この状況で恥ずかしいといえば”りえが俺に好意を抱いてる状況”しかないとおもうが...
あのりえがねぇ...
まずそれはないし...
っ!
まさか”俺がりえに好意を抱いてる”ことを理解した上で
おれが恥ずかしいと見越して...!?
「...りえさん、あなたまさか...」
「...え?」
「俺の好意に気付いてたなんて...」
「......」
「何も答えないってことは...やっぱり...」
「作者はよっぽど生徒会に影響されてるのね」
「(こんなことを言われたって事は)生徒会会計の思い上がりほど俺は滑稽だというのか...」
「ズズーッ(お茶をすする音)」
「ああ...」
まぁ今に始まったことじゃないけど、
俺の想いはバレてるんだよなぁ。
まぁ腐れ縁だし別にバレても大丈夫だろうけど
りえには、どう思われてるんだろうなぁ...
…
はいはーい。
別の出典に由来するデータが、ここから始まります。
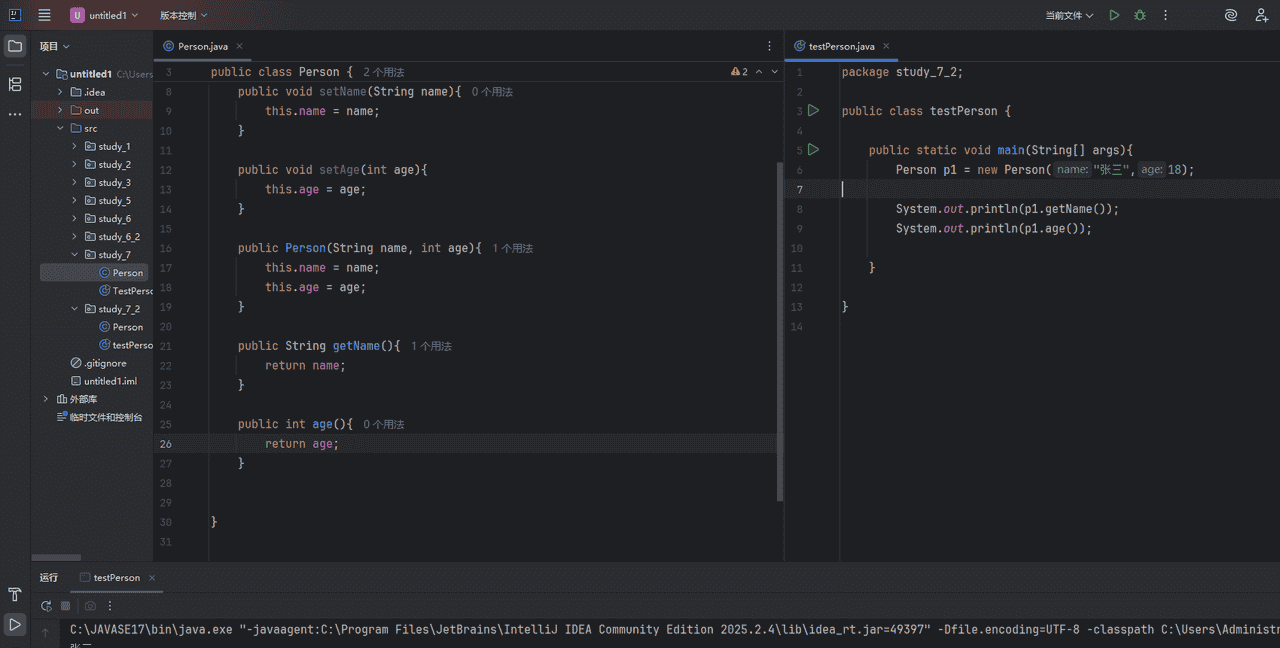
Task: Open the 当前文件 run configuration dropdown
Action: (1069, 15)
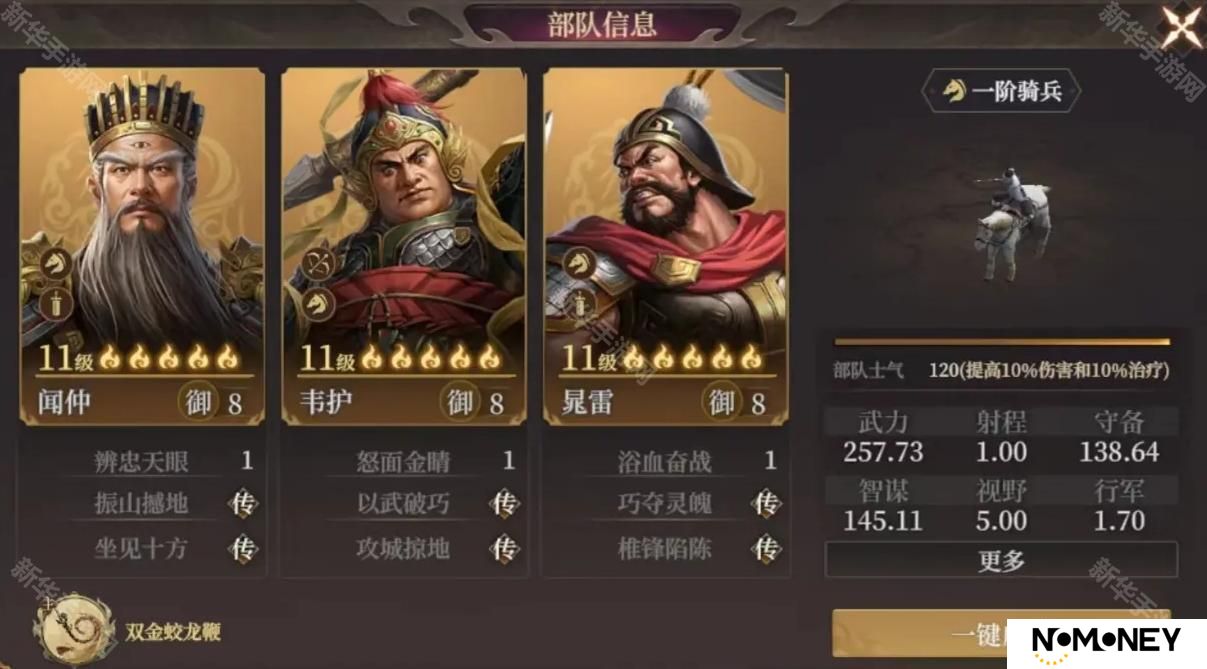1207x669 pixels.
Task: Click the 部队士气 morale bar
Action: click(1001, 341)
ここはりえの頭の中から語ってるよ。
どうせ今「ドウオモワレテルンダロー」みたいな
くっだらない言葉が達哉視点から流れてたと思うけど、
その答えは、まぁ、見れば分かるよね。
じゃあなんでその気持ちを伝えないかというと、
ま、それも察しが付くか。
そもそも今やってることが彼女彼氏みたいなものだから
必要ないと感じてるのが本音だし、「付き合う」なんてすると、
千恵といる時間が短くなるだろうしね。
ただ、さぁ。
あんな不意打ち言われるとさすがに困るよ。
「いや、おれも眼鏡っ子好きだからさぁ」を
好きな眼鏡っ子の前で言うとか、尊敬するほどよ。
まったく、TLなんて見てなかったら
私の赤面見て気持ちぐらい暴けただろうに。
ー
(ちなみにさっきの会話は本当はこんなん)
「...りえさん、あなたまさか...」
「...え?(やっとこのバカ気付いたのか?)」
「俺の好意に気付いてたなんて...」
「...(やっぱキャラ通りバカなんだなこいつは)...」
「何も答えないってことは...やっぱり...」
「(これだけ作者が両片思いが好きってことは)作者はよっぽど生徒会たちに影響されてるのね」
鈍くはないけどバカなやつだよまったく。